Description of problem: Overcloud deployment failed initially a few times due to permission denied issues right after heat stack creation and at the beginning of ansible execution. It occurs sometimes (randomly) after the task to add overcloud nodes keys to undercloud (known-hosts) for heat-admin user. Enabling ssh admin (tripleo-admin) for hosts: [xx,xx,xx,xx,xx,xx,xx,xx,yy,yy]. Using ssh user "heat-admin" for initial connection. Using ssh key at "/home/stack/.ssh/id_rsa_tripleo" for initial connection. Starting ssh admin enablement playbook 2022-03-25 15:13:51.125 143356 INFO tripleoclient.utils.utils [-] Running Ansible playbook: /usr/share/ansible/tripleo-playbooks/cli-enable-ssh-admin.yaml, Working directory: /home/stack/over cloud-deploy/overcloud/cli-enable-ssh-admin, Playbook directory: /usr/share/ansible/tripleo-playbooks 2022-03-25 15:13:51.126 143356 INFO tripleoclient.utils.utils [-] Temporary directory [ /tmp/tripleo0l0ekmx9 ] cleaned up 2022-03-25 15:13:51.127 143356 WARNING tripleoclient.utils.safe_write [-] The output file /home/stack/overcloud-deploy/overcloud/overcloud-deployment_status.yaml will be overriden: Permission Error: [Errno 13] Permission denied: '/home/stack/overcloud-deploy/overcloud/cli-enable-ssh-admin/hosts.yaml' Version-Release number of selected component (if applicable): (undercloud) [stack@undercloud ~]$ sudo rpm -qa |grep -i tripleo-ansib tripleo-ansible-3.3.1-0.20220307013244.130185a.el9ost.noarch (undercloud) [stack@undercloud ~]$ sudo rpm -qa |grep -i python3-triple python3-tripleo-common-15.4.1-0.20220314140831.3db8093.el9ost.noarch python3-tripleoclient-16.4.1-0.20220314170843.423daff.el9ost.noarch How reproducible: Random Steps to Reproduce: 1. 2. 3. Actual results: Expected results: Additional info:
I didn't hit that one during my previous tests - will try to find a way to reproduce it on a more steady way. Question for you, Ketan: is it always a clean deploy, i.e. "brand new UC and OC", or are you re-using an existing undercloud and just iterate overcloud deploys/deletes?

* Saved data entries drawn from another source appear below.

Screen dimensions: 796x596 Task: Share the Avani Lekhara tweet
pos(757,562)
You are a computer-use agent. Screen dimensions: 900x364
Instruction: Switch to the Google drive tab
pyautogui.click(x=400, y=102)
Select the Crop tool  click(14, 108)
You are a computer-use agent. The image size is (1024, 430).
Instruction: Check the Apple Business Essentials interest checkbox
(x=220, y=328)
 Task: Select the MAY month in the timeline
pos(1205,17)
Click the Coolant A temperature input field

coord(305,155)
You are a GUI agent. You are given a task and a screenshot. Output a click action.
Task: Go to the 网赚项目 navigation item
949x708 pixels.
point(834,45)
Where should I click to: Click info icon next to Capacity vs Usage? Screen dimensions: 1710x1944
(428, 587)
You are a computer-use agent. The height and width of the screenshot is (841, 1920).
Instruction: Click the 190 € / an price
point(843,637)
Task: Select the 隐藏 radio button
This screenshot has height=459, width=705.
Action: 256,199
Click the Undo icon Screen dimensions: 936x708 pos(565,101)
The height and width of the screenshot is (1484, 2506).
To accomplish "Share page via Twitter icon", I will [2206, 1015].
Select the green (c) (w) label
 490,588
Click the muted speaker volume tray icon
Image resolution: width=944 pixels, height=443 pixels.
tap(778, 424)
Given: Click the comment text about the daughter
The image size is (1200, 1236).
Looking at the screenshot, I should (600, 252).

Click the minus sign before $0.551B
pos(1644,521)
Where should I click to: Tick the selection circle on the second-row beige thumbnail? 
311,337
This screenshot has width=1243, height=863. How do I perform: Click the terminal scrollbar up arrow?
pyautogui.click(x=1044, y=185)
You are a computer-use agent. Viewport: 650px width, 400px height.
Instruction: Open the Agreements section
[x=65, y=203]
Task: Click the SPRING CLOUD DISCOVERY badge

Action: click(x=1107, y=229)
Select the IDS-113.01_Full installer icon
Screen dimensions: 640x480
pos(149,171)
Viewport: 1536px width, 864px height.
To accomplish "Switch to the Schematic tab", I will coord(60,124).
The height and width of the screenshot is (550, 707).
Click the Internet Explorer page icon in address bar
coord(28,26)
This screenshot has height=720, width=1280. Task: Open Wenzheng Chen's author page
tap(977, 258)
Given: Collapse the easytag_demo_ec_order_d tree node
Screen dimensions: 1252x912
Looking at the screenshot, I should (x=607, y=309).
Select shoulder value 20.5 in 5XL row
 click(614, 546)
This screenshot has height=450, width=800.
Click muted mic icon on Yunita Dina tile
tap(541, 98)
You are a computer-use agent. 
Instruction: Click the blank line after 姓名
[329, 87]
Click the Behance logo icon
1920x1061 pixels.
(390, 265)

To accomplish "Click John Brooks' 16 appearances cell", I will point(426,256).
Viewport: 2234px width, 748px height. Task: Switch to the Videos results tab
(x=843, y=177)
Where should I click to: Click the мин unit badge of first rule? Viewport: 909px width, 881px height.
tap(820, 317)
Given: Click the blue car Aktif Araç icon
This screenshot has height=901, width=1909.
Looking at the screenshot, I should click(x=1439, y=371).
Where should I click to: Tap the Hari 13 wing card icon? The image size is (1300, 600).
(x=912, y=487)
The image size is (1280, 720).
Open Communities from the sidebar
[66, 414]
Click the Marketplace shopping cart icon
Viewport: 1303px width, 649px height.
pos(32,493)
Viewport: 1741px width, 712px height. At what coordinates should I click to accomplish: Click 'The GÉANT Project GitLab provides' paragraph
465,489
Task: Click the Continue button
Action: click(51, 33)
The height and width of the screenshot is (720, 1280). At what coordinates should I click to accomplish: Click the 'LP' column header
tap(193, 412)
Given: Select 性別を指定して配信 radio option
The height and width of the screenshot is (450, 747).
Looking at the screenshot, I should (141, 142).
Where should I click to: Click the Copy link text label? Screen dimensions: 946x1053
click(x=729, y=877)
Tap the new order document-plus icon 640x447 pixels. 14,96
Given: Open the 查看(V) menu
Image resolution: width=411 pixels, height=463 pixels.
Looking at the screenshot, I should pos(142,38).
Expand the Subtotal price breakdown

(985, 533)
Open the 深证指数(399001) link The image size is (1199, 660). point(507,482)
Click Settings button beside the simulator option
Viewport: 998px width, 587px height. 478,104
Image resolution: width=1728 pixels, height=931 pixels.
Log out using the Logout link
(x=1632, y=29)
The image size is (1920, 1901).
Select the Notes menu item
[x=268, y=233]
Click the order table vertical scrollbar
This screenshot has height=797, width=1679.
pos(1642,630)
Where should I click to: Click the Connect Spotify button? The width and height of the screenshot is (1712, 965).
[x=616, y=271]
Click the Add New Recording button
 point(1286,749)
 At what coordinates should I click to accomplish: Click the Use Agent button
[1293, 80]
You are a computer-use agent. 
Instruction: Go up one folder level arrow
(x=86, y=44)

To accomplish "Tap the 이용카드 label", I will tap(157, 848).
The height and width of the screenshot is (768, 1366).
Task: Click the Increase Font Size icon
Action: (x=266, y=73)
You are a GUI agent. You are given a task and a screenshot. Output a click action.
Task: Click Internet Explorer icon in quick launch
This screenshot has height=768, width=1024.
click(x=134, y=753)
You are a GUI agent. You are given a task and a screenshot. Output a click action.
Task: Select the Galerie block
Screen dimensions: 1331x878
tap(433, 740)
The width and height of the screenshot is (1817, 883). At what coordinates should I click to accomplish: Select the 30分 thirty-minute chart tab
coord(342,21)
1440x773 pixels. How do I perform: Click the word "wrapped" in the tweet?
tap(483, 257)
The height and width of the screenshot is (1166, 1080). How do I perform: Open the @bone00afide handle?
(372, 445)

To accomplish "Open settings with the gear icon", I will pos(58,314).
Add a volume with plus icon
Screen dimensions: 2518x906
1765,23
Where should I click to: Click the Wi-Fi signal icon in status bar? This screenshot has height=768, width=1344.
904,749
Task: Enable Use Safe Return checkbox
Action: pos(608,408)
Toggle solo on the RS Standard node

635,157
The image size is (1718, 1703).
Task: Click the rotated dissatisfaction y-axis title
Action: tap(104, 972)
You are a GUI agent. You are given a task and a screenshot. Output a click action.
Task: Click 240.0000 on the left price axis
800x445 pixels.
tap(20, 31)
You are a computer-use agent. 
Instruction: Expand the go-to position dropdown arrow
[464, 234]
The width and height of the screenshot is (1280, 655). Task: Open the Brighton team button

Got some info from IRC: - it's a re-deploy (i.e. UC is created, OC is then deployed, deleted, deployed, ...) - it has nothing to do with ownership: -r--------. 1 stack stack unconfined_u:object_r:user_home_t:s0 67 Mar 9 03:52 hosts.yaml So something is setting a 0400 mode on that file. Let's dig into some code!
*** Bug 2067170 has been marked as a duplicate of this bug. ***
Permission denied error is no longer seen during overcloud deploy.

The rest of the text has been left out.